Try it:
Would you please output the records exactly as they appear below?

Collected data:
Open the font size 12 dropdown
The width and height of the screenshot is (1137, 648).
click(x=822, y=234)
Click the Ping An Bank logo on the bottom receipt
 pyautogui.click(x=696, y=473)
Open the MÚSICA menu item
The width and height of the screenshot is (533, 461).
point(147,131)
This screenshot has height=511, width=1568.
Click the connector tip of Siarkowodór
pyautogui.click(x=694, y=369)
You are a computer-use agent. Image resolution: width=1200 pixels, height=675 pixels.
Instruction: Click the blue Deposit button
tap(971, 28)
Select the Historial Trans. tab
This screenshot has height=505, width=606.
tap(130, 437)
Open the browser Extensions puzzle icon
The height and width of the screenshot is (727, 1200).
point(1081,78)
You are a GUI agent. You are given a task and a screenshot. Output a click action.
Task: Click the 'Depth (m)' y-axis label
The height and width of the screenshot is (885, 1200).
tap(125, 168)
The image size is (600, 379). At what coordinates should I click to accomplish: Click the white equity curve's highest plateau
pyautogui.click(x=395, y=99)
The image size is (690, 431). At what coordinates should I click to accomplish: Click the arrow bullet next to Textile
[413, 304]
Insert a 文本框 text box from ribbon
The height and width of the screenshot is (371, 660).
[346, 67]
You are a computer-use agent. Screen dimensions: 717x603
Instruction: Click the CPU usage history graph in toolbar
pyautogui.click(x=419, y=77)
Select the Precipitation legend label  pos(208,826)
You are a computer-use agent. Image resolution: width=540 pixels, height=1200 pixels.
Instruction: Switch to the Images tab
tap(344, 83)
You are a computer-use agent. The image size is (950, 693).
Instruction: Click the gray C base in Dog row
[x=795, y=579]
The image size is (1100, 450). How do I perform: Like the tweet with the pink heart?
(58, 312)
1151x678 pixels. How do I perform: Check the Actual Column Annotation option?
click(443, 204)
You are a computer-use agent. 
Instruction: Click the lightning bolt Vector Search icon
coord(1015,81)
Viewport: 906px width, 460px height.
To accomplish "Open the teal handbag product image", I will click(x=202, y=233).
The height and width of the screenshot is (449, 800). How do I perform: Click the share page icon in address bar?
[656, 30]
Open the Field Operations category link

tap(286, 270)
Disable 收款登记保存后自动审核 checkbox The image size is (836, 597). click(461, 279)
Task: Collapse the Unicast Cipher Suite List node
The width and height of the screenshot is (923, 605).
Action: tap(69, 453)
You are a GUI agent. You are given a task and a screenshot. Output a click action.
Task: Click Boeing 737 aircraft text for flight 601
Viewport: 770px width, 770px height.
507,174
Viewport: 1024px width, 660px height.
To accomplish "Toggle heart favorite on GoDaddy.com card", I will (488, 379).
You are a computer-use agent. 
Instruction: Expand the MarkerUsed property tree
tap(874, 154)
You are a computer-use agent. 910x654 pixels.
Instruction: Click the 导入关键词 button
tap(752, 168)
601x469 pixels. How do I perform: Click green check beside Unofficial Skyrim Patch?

Answer to this task:
Open the font size 12 dropdown
The width and height of the screenshot is (1137, 648).
click(x=822, y=234)
Click the Ping An Bank logo on the bottom receipt
 pyautogui.click(x=696, y=473)
Open the MÚSICA menu item
The width and height of the screenshot is (533, 461).
point(147,131)
This screenshot has height=511, width=1568.
Click the connector tip of Siarkowodór
pyautogui.click(x=694, y=369)
You are a computer-use agent. Image resolution: width=1200 pixels, height=675 pixels.
Instruction: Click the blue Deposit button
tap(971, 28)
Select the Historial Trans. tab
This screenshot has height=505, width=606.
tap(130, 437)
Open the browser Extensions puzzle icon
The height and width of the screenshot is (727, 1200).
point(1081,78)
You are a GUI agent. You are given a task and a screenshot. Output a click action.
Task: Click the 'Depth (m)' y-axis label
The height and width of the screenshot is (885, 1200).
tap(125, 168)
The image size is (600, 379). At what coordinates should I click to accomplish: Click the white equity curve's highest plateau
pyautogui.click(x=395, y=99)
The image size is (690, 431). At what coordinates should I click to accomplish: Click the arrow bullet next to Textile
[413, 304]
Insert a 文本框 text box from ribbon
The height and width of the screenshot is (371, 660).
[346, 67]
You are a computer-use agent. Screen dimensions: 717x603
Instruction: Click the CPU usage history graph in toolbar
pyautogui.click(x=419, y=77)
Select the Precipitation legend label  pos(208,826)
You are a computer-use agent. Image resolution: width=540 pixels, height=1200 pixels.
Instruction: Switch to the Images tab
tap(344, 83)
You are a computer-use agent. The image size is (950, 693).
Instruction: Click the gray C base in Dog row
[x=795, y=579]
The image size is (1100, 450). How do I perform: Like the tweet with the pink heart?
(58, 312)
1151x678 pixels. How do I perform: Check the Actual Column Annotation option?
click(443, 204)
You are a computer-use agent. 
Instruction: Click the lightning bolt Vector Search icon
coord(1015,81)
Viewport: 906px width, 460px height.
To accomplish "Open the teal handbag product image", I will click(x=202, y=233).
The height and width of the screenshot is (449, 800). How do I perform: Click the share page icon in address bar?
[656, 30]
Open the Field Operations category link

tap(286, 270)
Disable 收款登记保存后自动审核 checkbox The image size is (836, 597). click(461, 279)
Task: Collapse the Unicast Cipher Suite List node
The width and height of the screenshot is (923, 605).
Action: tap(69, 453)
You are a GUI agent. You are given a task and a screenshot. Output a click action.
Task: Click Boeing 737 aircraft text for flight 601
Viewport: 770px width, 770px height.
507,174
Viewport: 1024px width, 660px height.
To accomplish "Toggle heart favorite on GoDaddy.com card", I will (488, 379).
You are a computer-use agent. 
Instruction: Expand the MarkerUsed property tree
tap(874, 154)
You are a computer-use agent. 910x654 pixels.
Instruction: Click the 导入关键词 button
tap(752, 168)
601x469 pixels. How do I perform: Click green check beside Unofficial Skyrim Patch?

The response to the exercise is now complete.